Dataset entries
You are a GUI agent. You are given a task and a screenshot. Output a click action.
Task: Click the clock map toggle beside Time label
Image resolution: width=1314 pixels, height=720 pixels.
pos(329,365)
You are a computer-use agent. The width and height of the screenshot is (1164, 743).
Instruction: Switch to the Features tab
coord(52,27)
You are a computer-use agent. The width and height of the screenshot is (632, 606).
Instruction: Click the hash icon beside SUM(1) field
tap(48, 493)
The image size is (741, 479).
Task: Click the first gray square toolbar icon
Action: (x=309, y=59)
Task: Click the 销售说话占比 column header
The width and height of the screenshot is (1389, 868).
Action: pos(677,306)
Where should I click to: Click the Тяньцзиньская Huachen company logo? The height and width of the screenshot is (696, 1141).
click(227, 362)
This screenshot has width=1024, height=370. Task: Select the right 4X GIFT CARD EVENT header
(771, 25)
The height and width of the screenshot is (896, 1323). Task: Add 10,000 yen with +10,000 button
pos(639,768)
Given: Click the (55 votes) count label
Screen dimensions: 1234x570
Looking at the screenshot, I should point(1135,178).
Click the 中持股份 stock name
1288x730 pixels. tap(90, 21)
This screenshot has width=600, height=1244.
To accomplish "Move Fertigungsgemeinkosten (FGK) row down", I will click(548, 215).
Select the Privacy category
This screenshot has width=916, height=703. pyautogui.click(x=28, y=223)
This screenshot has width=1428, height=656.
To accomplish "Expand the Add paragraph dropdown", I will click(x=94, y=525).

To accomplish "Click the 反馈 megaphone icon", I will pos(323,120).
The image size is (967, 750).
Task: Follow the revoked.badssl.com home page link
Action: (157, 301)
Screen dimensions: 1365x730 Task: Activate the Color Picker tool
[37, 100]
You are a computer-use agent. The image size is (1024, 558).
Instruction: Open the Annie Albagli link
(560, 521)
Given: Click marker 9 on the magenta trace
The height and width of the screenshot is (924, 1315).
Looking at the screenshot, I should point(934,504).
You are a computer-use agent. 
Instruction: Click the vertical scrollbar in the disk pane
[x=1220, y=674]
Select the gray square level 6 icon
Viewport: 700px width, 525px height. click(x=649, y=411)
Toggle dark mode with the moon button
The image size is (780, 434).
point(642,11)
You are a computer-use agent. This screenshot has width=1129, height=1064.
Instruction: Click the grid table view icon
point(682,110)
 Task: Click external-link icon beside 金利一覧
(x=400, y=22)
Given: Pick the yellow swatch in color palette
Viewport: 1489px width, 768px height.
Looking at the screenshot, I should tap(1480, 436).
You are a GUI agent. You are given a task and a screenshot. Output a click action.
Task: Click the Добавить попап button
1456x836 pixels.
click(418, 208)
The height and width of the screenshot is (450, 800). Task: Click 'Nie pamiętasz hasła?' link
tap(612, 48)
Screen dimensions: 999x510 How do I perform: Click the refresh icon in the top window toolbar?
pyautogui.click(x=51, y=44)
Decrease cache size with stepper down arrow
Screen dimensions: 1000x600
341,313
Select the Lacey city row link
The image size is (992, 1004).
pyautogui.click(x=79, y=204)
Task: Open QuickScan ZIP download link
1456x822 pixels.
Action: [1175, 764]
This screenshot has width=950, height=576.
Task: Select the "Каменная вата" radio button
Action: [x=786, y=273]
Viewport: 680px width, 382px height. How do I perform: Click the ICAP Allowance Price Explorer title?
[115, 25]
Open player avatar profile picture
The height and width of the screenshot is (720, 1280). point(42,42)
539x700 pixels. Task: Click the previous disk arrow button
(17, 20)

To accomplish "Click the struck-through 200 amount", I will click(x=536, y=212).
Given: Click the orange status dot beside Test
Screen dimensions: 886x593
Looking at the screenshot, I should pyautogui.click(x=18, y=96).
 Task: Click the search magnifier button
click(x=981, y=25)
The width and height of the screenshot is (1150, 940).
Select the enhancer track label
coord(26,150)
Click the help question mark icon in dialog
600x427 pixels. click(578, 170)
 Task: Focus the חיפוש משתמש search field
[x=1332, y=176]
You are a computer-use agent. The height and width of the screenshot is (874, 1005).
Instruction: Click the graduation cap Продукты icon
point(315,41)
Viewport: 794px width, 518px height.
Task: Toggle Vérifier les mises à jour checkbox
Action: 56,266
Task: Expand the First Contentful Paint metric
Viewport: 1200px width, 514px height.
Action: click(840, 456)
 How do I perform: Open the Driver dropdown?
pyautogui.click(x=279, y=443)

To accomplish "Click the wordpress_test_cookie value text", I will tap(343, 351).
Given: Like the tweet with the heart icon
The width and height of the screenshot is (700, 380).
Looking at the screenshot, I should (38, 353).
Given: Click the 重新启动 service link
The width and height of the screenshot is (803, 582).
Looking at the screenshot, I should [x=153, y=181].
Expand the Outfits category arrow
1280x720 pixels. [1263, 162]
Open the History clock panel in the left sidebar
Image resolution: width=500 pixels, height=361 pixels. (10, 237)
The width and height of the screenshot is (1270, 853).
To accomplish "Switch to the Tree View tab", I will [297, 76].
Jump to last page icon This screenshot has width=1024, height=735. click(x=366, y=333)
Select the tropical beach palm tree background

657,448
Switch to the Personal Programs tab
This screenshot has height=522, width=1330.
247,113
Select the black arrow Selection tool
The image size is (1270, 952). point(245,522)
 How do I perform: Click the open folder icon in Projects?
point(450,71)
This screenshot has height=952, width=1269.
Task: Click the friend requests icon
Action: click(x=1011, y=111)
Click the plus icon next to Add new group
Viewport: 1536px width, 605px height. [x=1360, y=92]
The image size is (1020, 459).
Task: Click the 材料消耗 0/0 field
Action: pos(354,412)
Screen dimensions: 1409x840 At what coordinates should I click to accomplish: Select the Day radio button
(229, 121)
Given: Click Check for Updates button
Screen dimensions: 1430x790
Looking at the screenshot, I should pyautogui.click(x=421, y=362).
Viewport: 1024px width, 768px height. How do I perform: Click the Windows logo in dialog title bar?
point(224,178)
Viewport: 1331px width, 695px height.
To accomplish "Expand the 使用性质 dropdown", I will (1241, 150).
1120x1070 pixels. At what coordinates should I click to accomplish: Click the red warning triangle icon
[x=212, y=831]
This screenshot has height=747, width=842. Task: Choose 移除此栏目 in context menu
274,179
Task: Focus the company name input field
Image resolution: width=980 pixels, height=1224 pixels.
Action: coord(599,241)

_Assignment_
In full and without changes, give the data above once more.

_Answer to the exercise_
You are a GUI agent. You are given a task and a screenshot. Output a click action.
Task: Click the clock map toggle beside Time label
Image resolution: width=1314 pixels, height=720 pixels.
pos(329,365)
You are a computer-use agent. The width and height of the screenshot is (1164, 743).
Instruction: Switch to the Features tab
coord(52,27)
You are a computer-use agent. The width and height of the screenshot is (632, 606).
Instruction: Click the hash icon beside SUM(1) field
tap(48, 493)
The image size is (741, 479).
Task: Click the first gray square toolbar icon
Action: (x=309, y=59)
Task: Click the 销售说话占比 column header
The width and height of the screenshot is (1389, 868).
Action: pos(677,306)
Where should I click to: Click the Тяньцзиньская Huachen company logo? The height and width of the screenshot is (696, 1141).
click(227, 362)
This screenshot has width=1024, height=370. Task: Select the right 4X GIFT CARD EVENT header
(771, 25)
The height and width of the screenshot is (896, 1323). Task: Add 10,000 yen with +10,000 button
pos(639,768)
Given: Click the (55 votes) count label
Screen dimensions: 1234x570
Looking at the screenshot, I should point(1135,178).
Click the 中持股份 stock name
1288x730 pixels. tap(90, 21)
This screenshot has width=600, height=1244.
To accomplish "Move Fertigungsgemeinkosten (FGK) row down", I will click(548, 215).
Select the Privacy category
This screenshot has width=916, height=703. pyautogui.click(x=28, y=223)
This screenshot has width=1428, height=656.
To accomplish "Expand the Add paragraph dropdown", I will click(x=94, y=525).

To accomplish "Click the 反馈 megaphone icon", I will pos(323,120).
The image size is (967, 750).
Task: Follow the revoked.badssl.com home page link
Action: (157, 301)
Screen dimensions: 1365x730 Task: Activate the Color Picker tool
[37, 100]
You are a computer-use agent. The image size is (1024, 558).
Instruction: Open the Annie Albagli link
(560, 521)
Given: Click marker 9 on the magenta trace
The height and width of the screenshot is (924, 1315).
Looking at the screenshot, I should point(934,504).
You are a computer-use agent. 
Instruction: Click the vertical scrollbar in the disk pane
[x=1220, y=674]
Select the gray square level 6 icon
Viewport: 700px width, 525px height. click(x=649, y=411)
Toggle dark mode with the moon button
The image size is (780, 434).
point(642,11)
You are a computer-use agent. This screenshot has width=1129, height=1064.
Instruction: Click the grid table view icon
point(682,110)
 Task: Click external-link icon beside 金利一覧
(x=400, y=22)
Given: Pick the yellow swatch in color palette
Viewport: 1489px width, 768px height.
Looking at the screenshot, I should tap(1480, 436).
You are a GUI agent. You are given a task and a screenshot. Output a click action.
Task: Click the Добавить попап button
1456x836 pixels.
click(418, 208)
The height and width of the screenshot is (450, 800). Task: Click 'Nie pamiętasz hasła?' link
tap(612, 48)
Screen dimensions: 999x510 How do I perform: Click the refresh icon in the top window toolbar?
pyautogui.click(x=51, y=44)
Decrease cache size with stepper down arrow
Screen dimensions: 1000x600
341,313
Select the Lacey city row link
The image size is (992, 1004).
pyautogui.click(x=79, y=204)
Task: Open QuickScan ZIP download link
1456x822 pixels.
Action: [1175, 764]
This screenshot has width=950, height=576.
Task: Select the "Каменная вата" radio button
Action: [x=786, y=273]
Viewport: 680px width, 382px height. How do I perform: Click the ICAP Allowance Price Explorer title?
[115, 25]
Open player avatar profile picture
The height and width of the screenshot is (720, 1280). point(42,42)
539x700 pixels. Task: Click the previous disk arrow button
(17, 20)

To accomplish "Click the struck-through 200 amount", I will click(x=536, y=212).
Given: Click the orange status dot beside Test
Screen dimensions: 886x593
Looking at the screenshot, I should pyautogui.click(x=18, y=96).
 Task: Click the search magnifier button
click(x=981, y=25)
The width and height of the screenshot is (1150, 940).
Select the enhancer track label
coord(26,150)
Click the help question mark icon in dialog
600x427 pixels. click(578, 170)
 Task: Focus the חיפוש משתמש search field
[x=1332, y=176]
You are a computer-use agent. The height and width of the screenshot is (874, 1005).
Instruction: Click the graduation cap Продукты icon
point(315,41)
Viewport: 794px width, 518px height.
Task: Toggle Vérifier les mises à jour checkbox
Action: 56,266
Task: Expand the First Contentful Paint metric
Viewport: 1200px width, 514px height.
Action: click(840, 456)
 How do I perform: Open the Driver dropdown?
pyautogui.click(x=279, y=443)

To accomplish "Click the wordpress_test_cookie value text", I will tap(343, 351).
Given: Like the tweet with the heart icon
The width and height of the screenshot is (700, 380).
Looking at the screenshot, I should (38, 353).
Given: Click the 重新启动 service link
The width and height of the screenshot is (803, 582).
Looking at the screenshot, I should [x=153, y=181].
Expand the Outfits category arrow
1280x720 pixels. [1263, 162]
Open the History clock panel in the left sidebar
Image resolution: width=500 pixels, height=361 pixels. (10, 237)
The width and height of the screenshot is (1270, 853).
To accomplish "Switch to the Tree View tab", I will [297, 76].
Jump to last page icon This screenshot has width=1024, height=735. click(x=366, y=333)
Select the tropical beach palm tree background

657,448
Switch to the Personal Programs tab
This screenshot has height=522, width=1330.
247,113
Select the black arrow Selection tool
The image size is (1270, 952). point(245,522)
 How do I perform: Click the open folder icon in Projects?
point(450,71)
This screenshot has height=952, width=1269.
Task: Click the friend requests icon
Action: click(x=1011, y=111)
Click the plus icon next to Add new group
Viewport: 1536px width, 605px height. [x=1360, y=92]
The image size is (1020, 459).
Task: Click the 材料消耗 0/0 field
Action: pos(354,412)
Screen dimensions: 1409x840 At what coordinates should I click to accomplish: Select the Day radio button
(229, 121)
Given: Click Check for Updates button
Screen dimensions: 1430x790
Looking at the screenshot, I should pyautogui.click(x=421, y=362).
Viewport: 1024px width, 768px height. How do I perform: Click the Windows logo in dialog title bar?
point(224,178)
Viewport: 1331px width, 695px height.
To accomplish "Expand the 使用性质 dropdown", I will (1241, 150).
1120x1070 pixels. At what coordinates should I click to accomplish: Click the red warning triangle icon
[x=212, y=831]
This screenshot has height=747, width=842. Task: Choose 移除此栏目 in context menu
274,179
Task: Focus the company name input field
Image resolution: width=980 pixels, height=1224 pixels.
Action: coord(599,241)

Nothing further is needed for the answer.